A turtle that was illegally taken from the wild and can no longer be released now has a home in the lobby at Washington State University’s Veterinary Teaching Hospital for what could be the next 20 years.
The turtle is Bruce, a native western painted turtle that was captured as a juvenile to be a pet and later brought to WSU’s Veterinary Teaching Hospital after her capturer was unable to properly care for the reptile.
After five years in captivity, Bruce is now unreleasable.
“When we spoke with the Washington Department of Fish and Wildlife, they were not keen on this turtle being released because who knows what it was exposed to while in captivity,” said Dr. Marcie Logsdon, a WSU exotics veterinarian. “As wildlife rehabilitators, we focus a lot on individual animals, but the health of the larger population always has to be kept in mind.”
After consulting with WDFW the decision was made to keep Bruce as an educational ambassador at WSU where she could enjoy a comfortable life and help her species by increasing public awareness of the issues facing turtles in this area.
For the past year, Bruce, named by her capturer who was unaware of her sex, has spent her days inside a roughly 2-foot-by-3-foot tank at WSU. That changed last week, when the turtle received a gift from a fellow Coug alumna and veterinarian.
“The story just grabbed at me,” said Dr.
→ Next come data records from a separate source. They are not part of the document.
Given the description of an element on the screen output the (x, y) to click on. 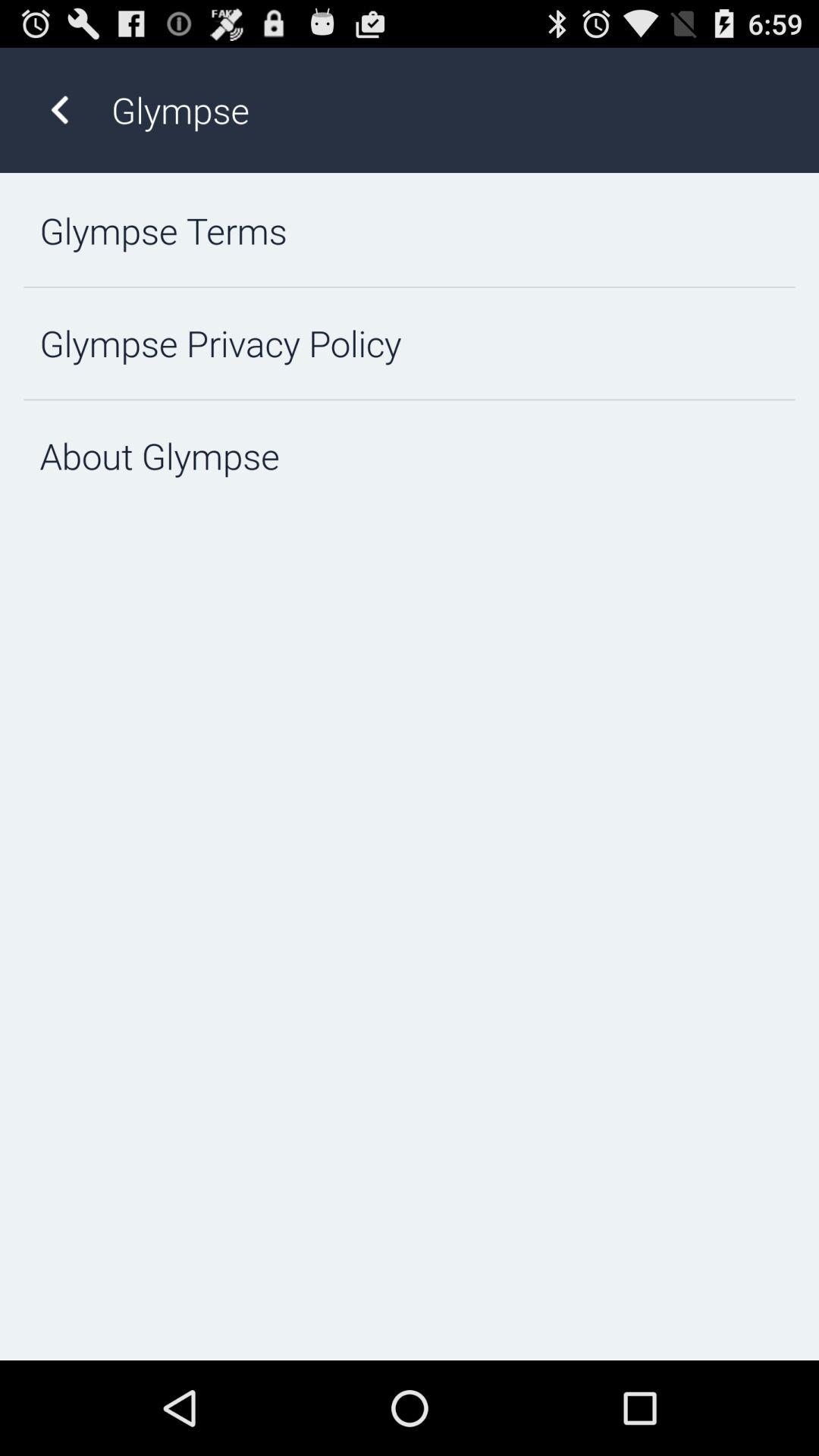
launch the item next to the glympse item (59, 109)
Given the description of an element on the screen output the (x, y) to click on. 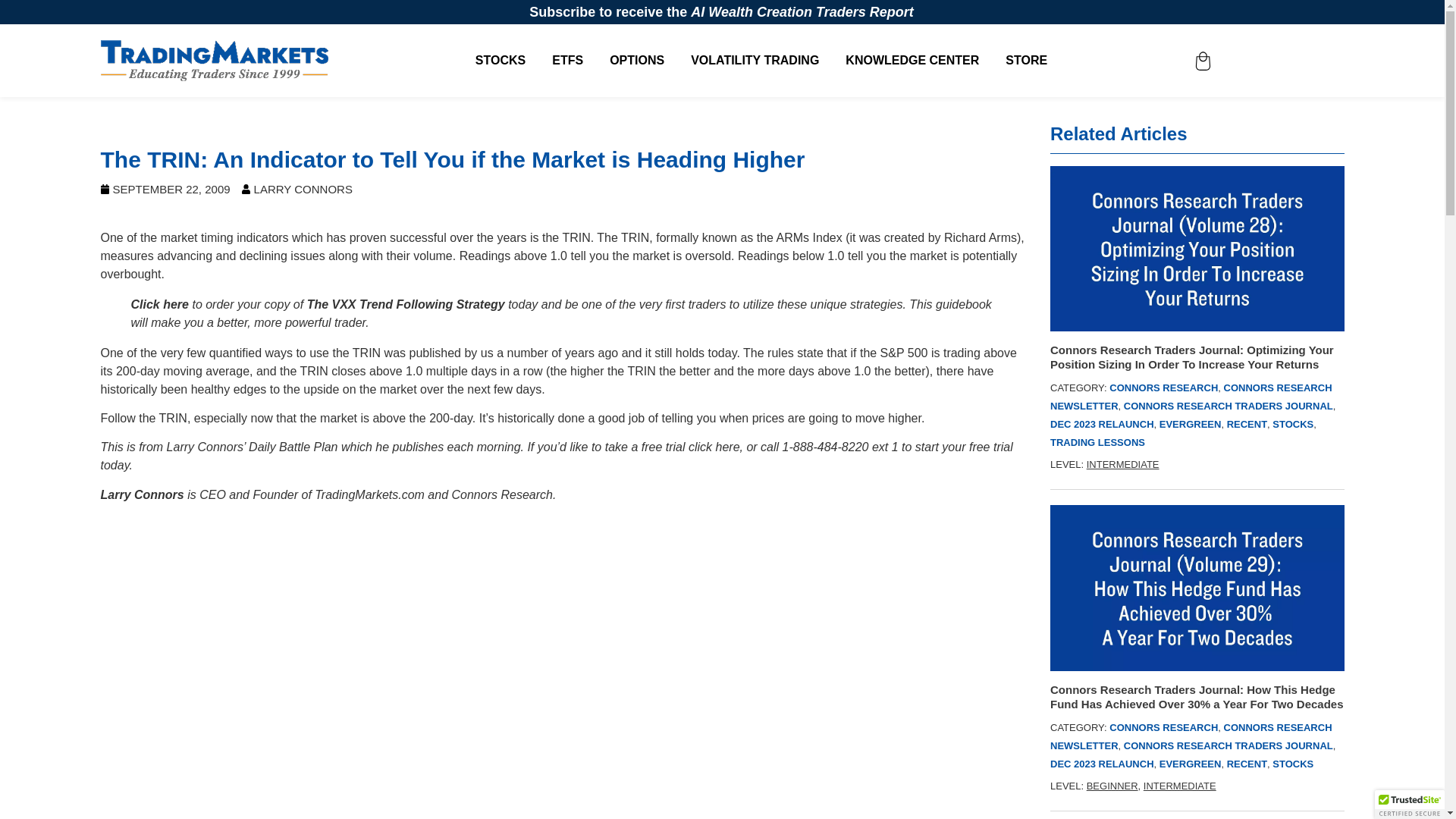
Subscribe to receive the AI Wealth Creation Traders Report (722, 11)
INTERMEDIATE (1122, 464)
EVERGREEN (1189, 763)
CONNORS RESEARCH TRADERS JOURNAL (1228, 405)
STOCKS (1292, 423)
CONNORS RESEARCH NEWSLETTER (1190, 736)
CONNORS RESEARCH (1163, 727)
TRADING LESSONS (1096, 441)
KNOWLEDGE CENTER (911, 60)
RECENT (1246, 423)
DEC 2023 RELAUNCH (1101, 423)
VOLATILITY TRADING (754, 60)
CONNORS RESEARCH NEWSLETTER (1190, 396)
DEC 2023 RELAUNCH (1101, 763)
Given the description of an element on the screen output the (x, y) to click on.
Ginny Logsdon (’84 DVM), Marcie’s mother. “That turtle has a job to do – to educate people – and she’s not doing that in the exotics ward where no one sees her.”
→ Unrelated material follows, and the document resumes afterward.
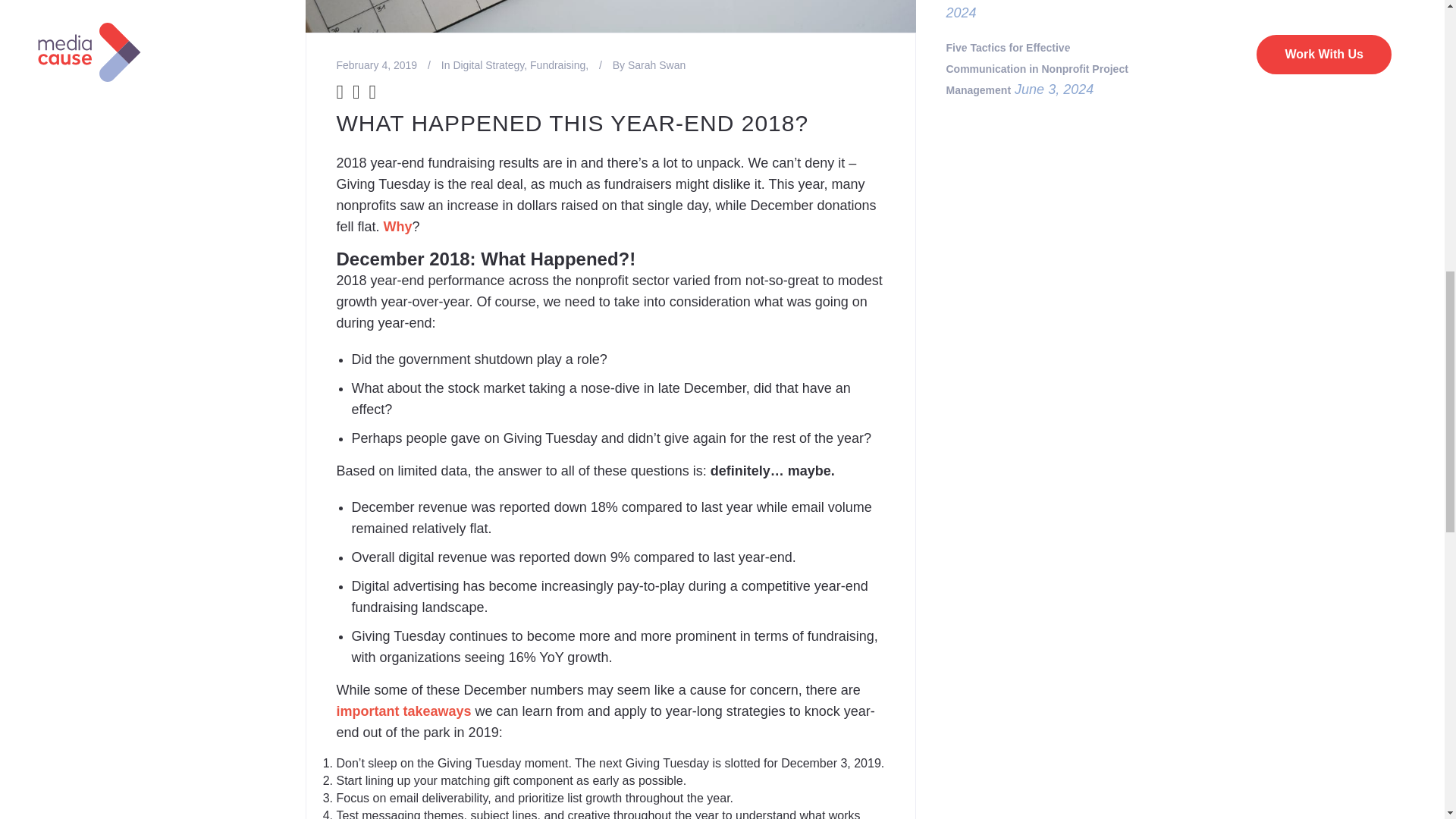
important takeaways (403, 711)
Sarah Swan (656, 64)
Why (398, 226)
Given the description of an element on the screen output the (x, y) to click on. 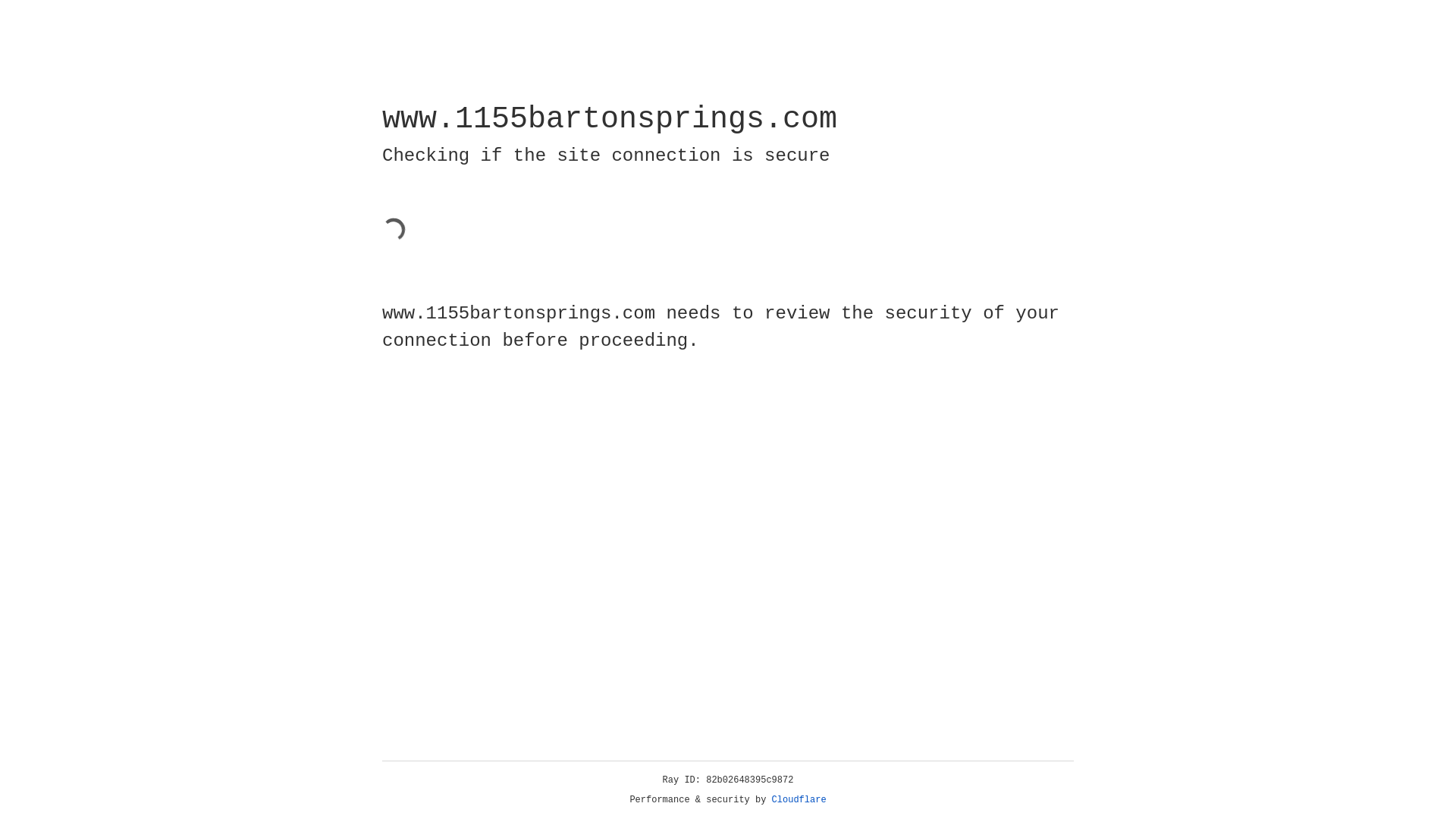
Cloudflare Element type: text (798, 799)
So, Ginny, a mostly retired house call veterinarian in the Lewiston-Clarkston Valley, set a goal for herself and the turtle she’d never met.
For every patient she saw, she put $15 away, and sometimes, she just put it all away.
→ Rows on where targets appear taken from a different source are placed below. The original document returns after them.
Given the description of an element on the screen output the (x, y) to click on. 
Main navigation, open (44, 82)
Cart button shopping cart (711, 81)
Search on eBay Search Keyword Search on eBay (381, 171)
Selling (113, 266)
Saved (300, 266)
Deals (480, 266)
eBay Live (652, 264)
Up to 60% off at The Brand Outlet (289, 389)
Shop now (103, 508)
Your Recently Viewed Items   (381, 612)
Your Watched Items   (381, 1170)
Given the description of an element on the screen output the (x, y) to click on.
She also took on extra calls.
The cost of the custom-built, 139-gallon aquarium and stand by Custom Aquariums, equipped with its own filtration system, was just over $5,300.
“It took nine months,” she said. “It’s been a long couple years with everything going on, and this was a fun goal for me to concentrate on.”
For the 1.5-pound turtle and the clients in the lobby, the tank is energizing.
“She has a lot of fun swimming; she’s laid back; she doesn’t seem to mind people and she is fairly active in her enclosure,” Marcie said. “She has always brightened everyone’s day around her. I think that is especially true now.”
The larger enclosure, now visible in the hospital, is a great opportunity to educate the public on wildlife and it allows Bruce to do her job as an educational ambassador for the hospital. Her educational mission is two-fold: her display focuses on the importance of not kidnapping healthy wildlife and on the harm of releasing non-native species such as pet store turtles into the wild where they can have negative impacts on native populations.
The enclosure will also allow her to show off her beautiful salmon-colored underside western painted turtles feature.
Originally, WSU veterinarians said whoever donates to the enclosure would get to suggest names for the young reptile that could live another two decades.
“You know, I know she’s a girl, but I kind of like Bruce,” Ginny said. “And that’s what I’ve been referring to her for all these months.”
WSU veterinarians remind the public that taking wildlife captive is illegal.
“We love Bruce, but she is an unfortunate reminder that wildlife should always be left in their natural habitat,” Marcie said. “Even in cases of suspected injured or orphaned wildlife, always seek help from a local wildlife agent or veterinarian before intervening – call first.”